DESCRIPTION OF THE TASK:
In the entries below, find the line with "The width and height of the screenshot is (1319, 544)." and the line with "The height and width of the screenshot is (2576, 1396).". Print those two and everything between them exactly, and nothing else.

MATERIAL PROVIDED:
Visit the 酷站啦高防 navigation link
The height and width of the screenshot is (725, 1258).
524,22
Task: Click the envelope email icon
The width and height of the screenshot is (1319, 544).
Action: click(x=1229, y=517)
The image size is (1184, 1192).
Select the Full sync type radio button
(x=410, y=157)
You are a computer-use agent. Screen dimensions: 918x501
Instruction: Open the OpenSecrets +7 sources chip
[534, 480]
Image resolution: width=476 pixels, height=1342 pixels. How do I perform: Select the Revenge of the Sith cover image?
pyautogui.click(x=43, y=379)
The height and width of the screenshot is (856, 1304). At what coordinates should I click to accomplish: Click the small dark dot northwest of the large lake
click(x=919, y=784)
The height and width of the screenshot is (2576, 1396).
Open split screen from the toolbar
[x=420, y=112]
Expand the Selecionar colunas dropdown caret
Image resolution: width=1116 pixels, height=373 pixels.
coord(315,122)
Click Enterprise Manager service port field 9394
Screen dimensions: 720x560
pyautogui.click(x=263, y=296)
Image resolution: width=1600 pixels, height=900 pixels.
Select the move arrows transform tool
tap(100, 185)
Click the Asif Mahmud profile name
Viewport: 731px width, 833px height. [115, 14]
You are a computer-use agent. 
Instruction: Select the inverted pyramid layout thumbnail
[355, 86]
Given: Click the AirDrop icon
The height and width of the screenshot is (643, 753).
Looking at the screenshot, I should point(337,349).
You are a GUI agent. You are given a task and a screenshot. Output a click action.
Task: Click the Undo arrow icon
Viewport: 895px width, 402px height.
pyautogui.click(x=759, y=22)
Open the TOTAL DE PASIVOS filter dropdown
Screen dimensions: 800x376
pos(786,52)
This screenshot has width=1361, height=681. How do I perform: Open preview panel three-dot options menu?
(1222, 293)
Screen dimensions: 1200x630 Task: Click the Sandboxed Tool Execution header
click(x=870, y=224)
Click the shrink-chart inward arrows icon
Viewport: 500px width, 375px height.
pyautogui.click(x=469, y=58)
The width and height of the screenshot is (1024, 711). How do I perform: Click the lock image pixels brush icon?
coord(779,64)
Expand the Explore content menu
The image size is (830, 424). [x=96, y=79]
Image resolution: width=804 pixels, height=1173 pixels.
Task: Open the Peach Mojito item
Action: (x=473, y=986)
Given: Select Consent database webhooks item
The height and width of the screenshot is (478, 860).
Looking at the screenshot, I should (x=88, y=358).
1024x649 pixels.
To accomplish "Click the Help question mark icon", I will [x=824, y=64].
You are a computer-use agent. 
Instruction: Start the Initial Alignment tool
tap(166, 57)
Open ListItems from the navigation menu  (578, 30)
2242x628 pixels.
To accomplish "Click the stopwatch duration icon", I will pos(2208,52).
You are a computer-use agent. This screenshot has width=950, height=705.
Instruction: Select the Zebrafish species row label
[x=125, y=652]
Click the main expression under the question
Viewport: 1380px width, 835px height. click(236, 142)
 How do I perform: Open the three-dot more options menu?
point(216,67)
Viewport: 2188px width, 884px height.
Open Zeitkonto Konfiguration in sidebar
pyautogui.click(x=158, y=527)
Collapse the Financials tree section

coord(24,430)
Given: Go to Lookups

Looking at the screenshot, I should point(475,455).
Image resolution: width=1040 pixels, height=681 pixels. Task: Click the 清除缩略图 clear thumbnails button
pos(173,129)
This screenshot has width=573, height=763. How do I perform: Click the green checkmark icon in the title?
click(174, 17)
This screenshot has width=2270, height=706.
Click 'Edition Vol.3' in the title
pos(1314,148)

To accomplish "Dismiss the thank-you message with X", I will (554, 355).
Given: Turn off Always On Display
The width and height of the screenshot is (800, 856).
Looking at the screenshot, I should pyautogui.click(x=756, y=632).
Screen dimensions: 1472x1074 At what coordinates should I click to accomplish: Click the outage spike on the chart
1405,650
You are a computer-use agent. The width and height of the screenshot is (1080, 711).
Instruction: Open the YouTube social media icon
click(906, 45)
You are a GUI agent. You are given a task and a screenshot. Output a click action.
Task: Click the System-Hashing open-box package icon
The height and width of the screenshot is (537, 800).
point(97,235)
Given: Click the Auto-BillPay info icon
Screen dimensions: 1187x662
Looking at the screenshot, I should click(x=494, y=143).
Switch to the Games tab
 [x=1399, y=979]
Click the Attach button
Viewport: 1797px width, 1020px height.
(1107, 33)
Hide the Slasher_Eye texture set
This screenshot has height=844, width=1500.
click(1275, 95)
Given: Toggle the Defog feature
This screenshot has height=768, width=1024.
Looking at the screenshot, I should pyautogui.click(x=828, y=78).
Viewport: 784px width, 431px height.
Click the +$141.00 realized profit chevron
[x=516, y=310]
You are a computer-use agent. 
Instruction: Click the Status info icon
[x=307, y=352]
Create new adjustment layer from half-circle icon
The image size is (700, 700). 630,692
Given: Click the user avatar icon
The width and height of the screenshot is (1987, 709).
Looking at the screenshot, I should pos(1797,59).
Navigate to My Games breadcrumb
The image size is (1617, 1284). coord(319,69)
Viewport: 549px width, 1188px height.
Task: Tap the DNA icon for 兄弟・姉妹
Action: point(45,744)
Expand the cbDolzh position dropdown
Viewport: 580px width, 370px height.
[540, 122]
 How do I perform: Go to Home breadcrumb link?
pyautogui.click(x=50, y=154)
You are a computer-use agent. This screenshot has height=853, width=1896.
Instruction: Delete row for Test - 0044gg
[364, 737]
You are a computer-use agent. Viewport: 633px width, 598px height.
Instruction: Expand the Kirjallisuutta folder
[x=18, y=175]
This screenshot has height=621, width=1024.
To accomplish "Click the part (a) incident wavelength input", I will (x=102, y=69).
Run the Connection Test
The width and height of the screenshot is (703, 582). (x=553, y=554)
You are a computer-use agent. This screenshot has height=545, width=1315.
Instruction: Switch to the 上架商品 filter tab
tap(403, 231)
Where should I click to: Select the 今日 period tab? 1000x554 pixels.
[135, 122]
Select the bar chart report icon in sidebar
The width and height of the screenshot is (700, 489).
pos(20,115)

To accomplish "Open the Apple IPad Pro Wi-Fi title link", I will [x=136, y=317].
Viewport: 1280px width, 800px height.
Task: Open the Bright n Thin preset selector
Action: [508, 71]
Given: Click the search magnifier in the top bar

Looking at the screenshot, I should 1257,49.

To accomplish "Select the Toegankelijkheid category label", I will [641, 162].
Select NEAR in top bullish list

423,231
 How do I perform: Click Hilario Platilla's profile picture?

RESPONSE:
The width and height of the screenshot is (1319, 544).
Action: click(x=1229, y=517)
The image size is (1184, 1192).
Select the Full sync type radio button
(x=410, y=157)
You are a computer-use agent. Screen dimensions: 918x501
Instruction: Open the OpenSecrets +7 sources chip
[534, 480]
Image resolution: width=476 pixels, height=1342 pixels. How do I perform: Select the Revenge of the Sith cover image?
pyautogui.click(x=43, y=379)
The height and width of the screenshot is (856, 1304). At what coordinates should I click to accomplish: Click the small dark dot northwest of the large lake
click(x=919, y=784)
The height and width of the screenshot is (2576, 1396).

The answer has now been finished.